Tofino was the apex of the trip, the land’s end for Vancouver Island and the land’s end for us. It was as far as we were going, north and west. Next, we boomerang back through Victoria, Washington, Oregon and the boring part of California.
Since most of the day would be in the car, we started with a hearty walk along Chesterman Beach. There were surfers, which was impressive enough, but I was gobsmacked by the daddy with his two-year-old, rolling around in the surf. It’s 47-freakin’ degrees outside, or 8 degrees as the metric people would say. The water is decidedly frigid. I checked.
I didn’t know you could acquire toddler-sized wetsuits, but clearly you can and, apparently in Tofino, you must.
I have been whale watching before. I have been to Tofino before. I have been on a boat in very choppy waters before. But everything old can be made new.
We changed our overnight stay from Ucluelet to Tofino specifically because the whale watching season ends in Ucluelet October 1, but continues in Tofino until the end of the month. This is the hazard of traveling in shoulder season; services are shut down. We passed a lot of CLOSED until May 2020 signs. On the other hand, no crowds, and it’s easy to imagine this cute little town crammed with cars circling for the handful of available parking spots.
Thar She Blows
Of course, when you book whale-watching, you never know if you will see whales.

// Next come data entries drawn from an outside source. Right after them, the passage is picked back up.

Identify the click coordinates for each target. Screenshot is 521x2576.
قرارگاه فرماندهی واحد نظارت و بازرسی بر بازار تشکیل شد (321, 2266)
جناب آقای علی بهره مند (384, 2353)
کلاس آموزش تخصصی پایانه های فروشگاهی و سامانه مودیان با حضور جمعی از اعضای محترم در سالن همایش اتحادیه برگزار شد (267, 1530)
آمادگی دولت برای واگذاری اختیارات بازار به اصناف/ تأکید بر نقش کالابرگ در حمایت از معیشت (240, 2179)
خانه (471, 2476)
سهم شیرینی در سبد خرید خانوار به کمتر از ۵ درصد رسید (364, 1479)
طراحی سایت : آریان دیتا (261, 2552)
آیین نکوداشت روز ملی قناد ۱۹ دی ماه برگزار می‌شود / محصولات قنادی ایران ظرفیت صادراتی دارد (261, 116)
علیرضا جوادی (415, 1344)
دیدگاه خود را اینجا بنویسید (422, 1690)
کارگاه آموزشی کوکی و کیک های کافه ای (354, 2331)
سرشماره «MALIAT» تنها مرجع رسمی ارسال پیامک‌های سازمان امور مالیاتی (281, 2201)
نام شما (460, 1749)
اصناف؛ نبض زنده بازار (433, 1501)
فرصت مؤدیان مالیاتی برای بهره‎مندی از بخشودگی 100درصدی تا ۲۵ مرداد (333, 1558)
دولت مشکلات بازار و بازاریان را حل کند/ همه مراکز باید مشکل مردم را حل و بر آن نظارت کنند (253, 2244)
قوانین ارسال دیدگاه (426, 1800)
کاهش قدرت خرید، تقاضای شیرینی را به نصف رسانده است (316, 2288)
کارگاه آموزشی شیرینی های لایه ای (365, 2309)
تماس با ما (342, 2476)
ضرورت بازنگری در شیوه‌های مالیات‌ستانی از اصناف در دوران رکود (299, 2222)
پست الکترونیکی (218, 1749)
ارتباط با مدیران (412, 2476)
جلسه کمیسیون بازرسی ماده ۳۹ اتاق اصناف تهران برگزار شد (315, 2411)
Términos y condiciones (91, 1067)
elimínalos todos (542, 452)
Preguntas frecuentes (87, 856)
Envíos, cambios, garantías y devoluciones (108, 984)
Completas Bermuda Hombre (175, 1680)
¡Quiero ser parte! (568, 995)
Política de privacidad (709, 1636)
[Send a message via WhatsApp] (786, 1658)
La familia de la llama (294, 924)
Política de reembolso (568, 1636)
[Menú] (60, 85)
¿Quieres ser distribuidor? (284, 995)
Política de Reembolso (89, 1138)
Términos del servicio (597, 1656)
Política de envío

The migration season to Mexico starts in September or so, and whale sightings are most plentiful in the summer, when they travel up to Canada to spend the summer feeding. That might mean no whales. Tours like these always post multiple warnings that whales are NOT GUARANTEED. Jamie’s Whaling Station, the tour we picked, was unique in specifying that they would give you a ticket for another boat another day if you didn’t see a whale. But we weren’t going to be here another day.
Then, I thought, maybe climate change was making the water warmer and causing the whales to stay up north a bit more. Could Exxon and our doomed love of carbon-spewing SUVs have created the perfect opportunity for me to see whales? Sorry, future generations, but I want to see whales.